» **Try it**:
When you reach the line with "At what coordinates" in the records below, begin transcribing exactly and continue up to and including the line with "The width and height of the screenshot is (544, 297).", leaving out every picture.

» **Given information**:
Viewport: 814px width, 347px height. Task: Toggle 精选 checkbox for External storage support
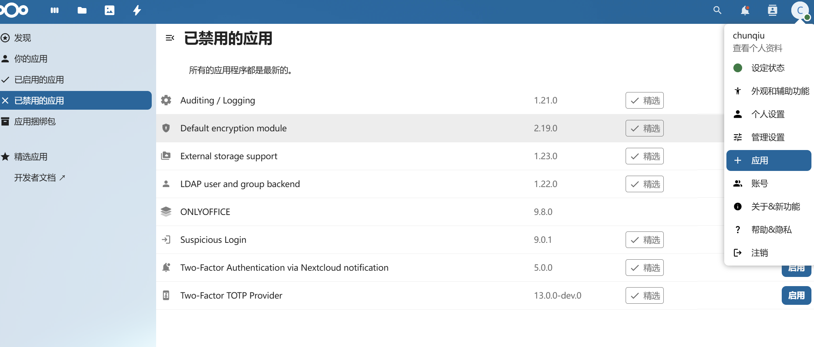(x=644, y=156)
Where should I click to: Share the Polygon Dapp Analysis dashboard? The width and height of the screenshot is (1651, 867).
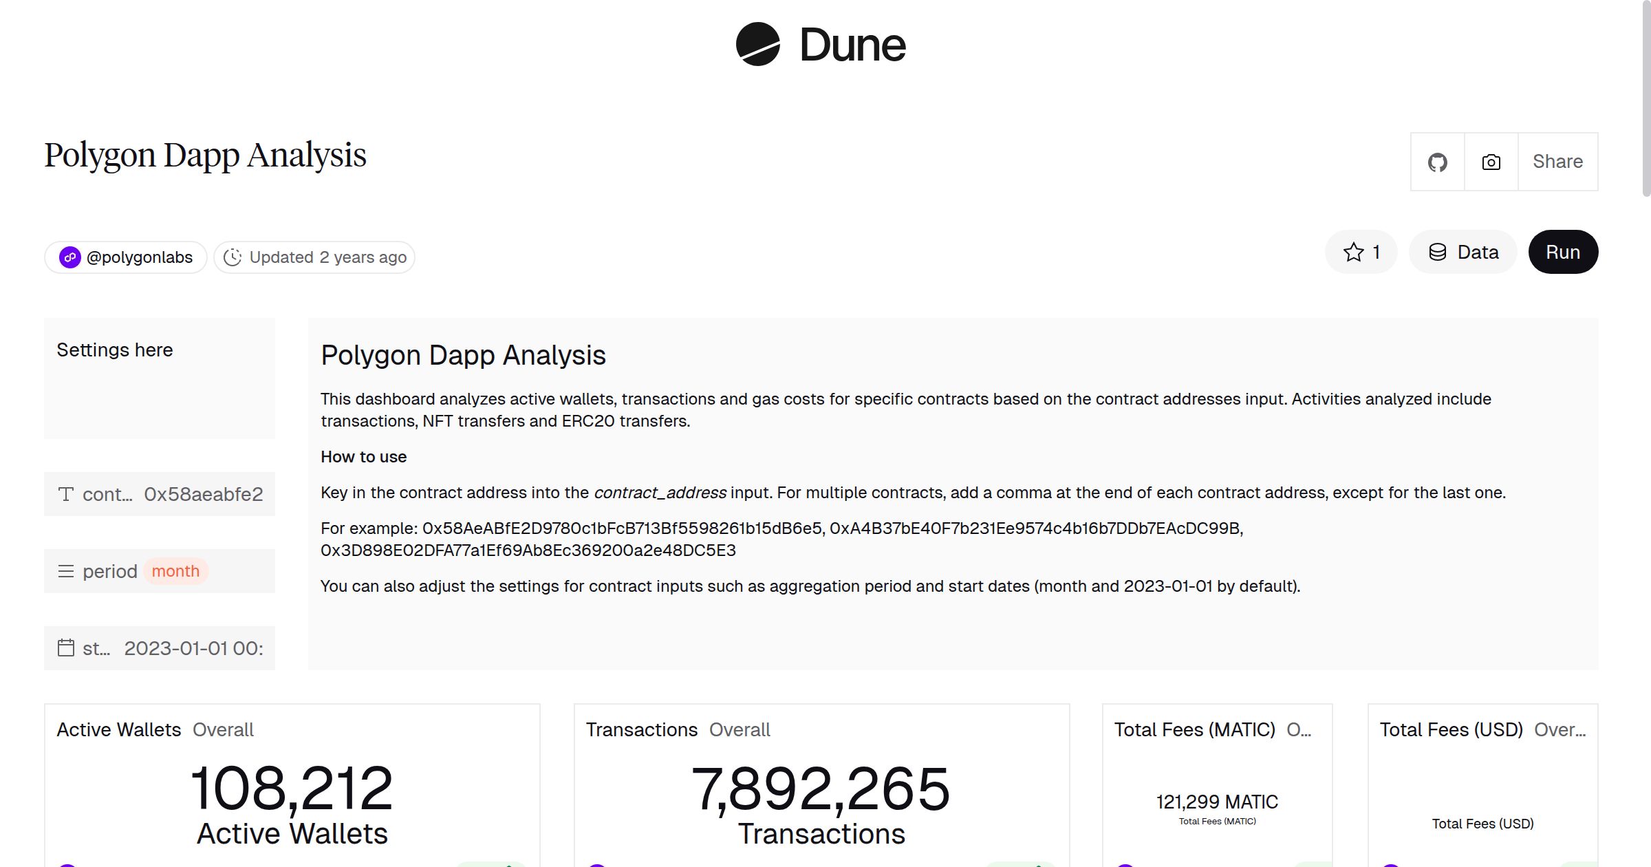point(1557,162)
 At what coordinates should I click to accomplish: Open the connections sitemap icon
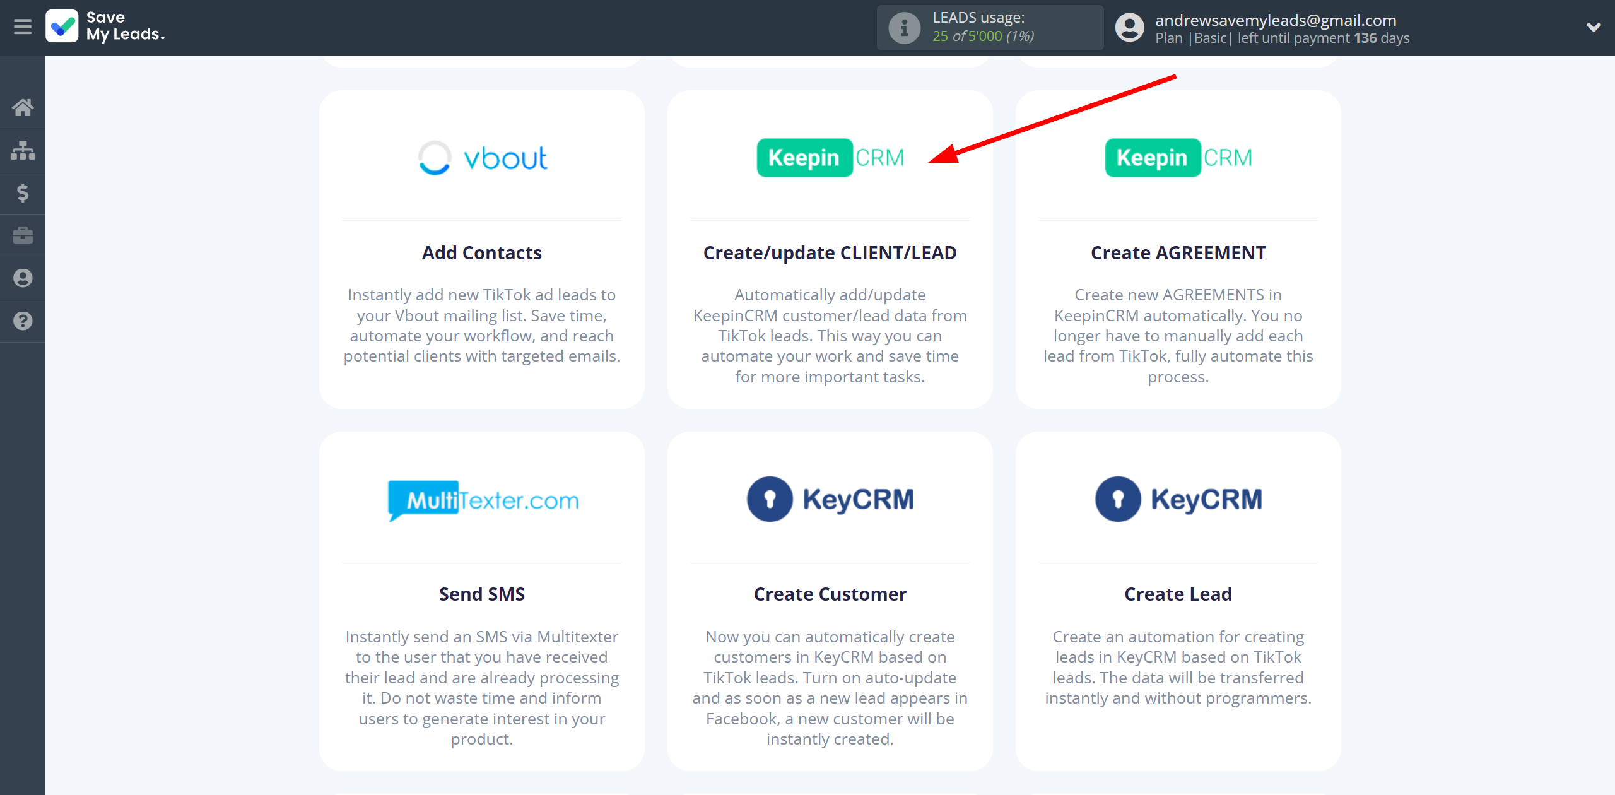pyautogui.click(x=23, y=150)
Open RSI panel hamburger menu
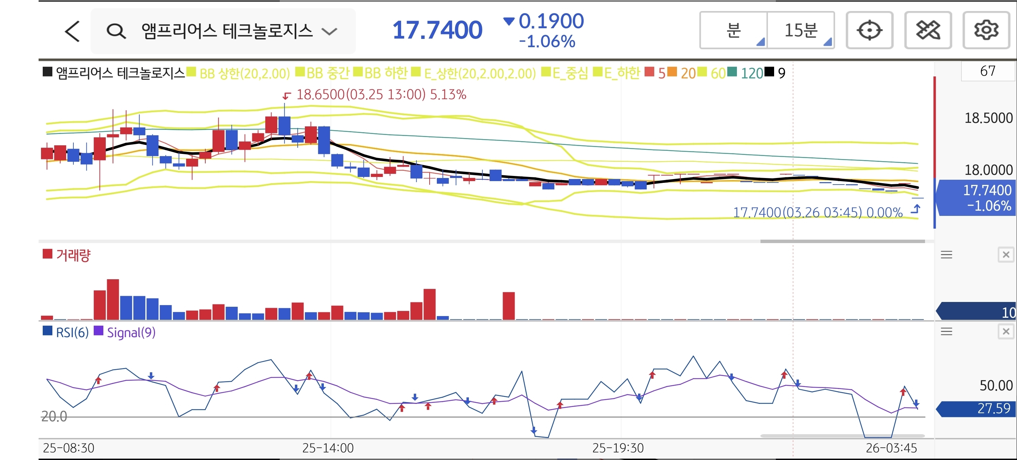This screenshot has width=1017, height=460. pyautogui.click(x=946, y=331)
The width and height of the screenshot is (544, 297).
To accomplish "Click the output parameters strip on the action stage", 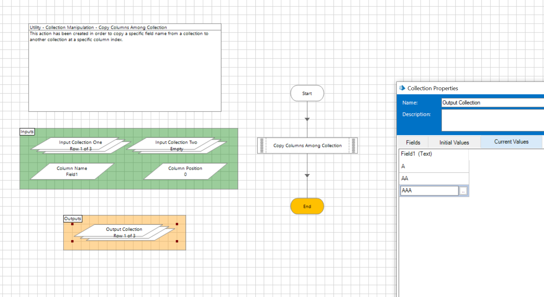I will [x=353, y=145].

» **Output below**:
 At what coordinates should I click to accomplish: Open the connections sitemap icon
pyautogui.click(x=23, y=150)
Open RSI panel hamburger menu
This screenshot has width=1017, height=460. pyautogui.click(x=946, y=331)
The width and height of the screenshot is (544, 297).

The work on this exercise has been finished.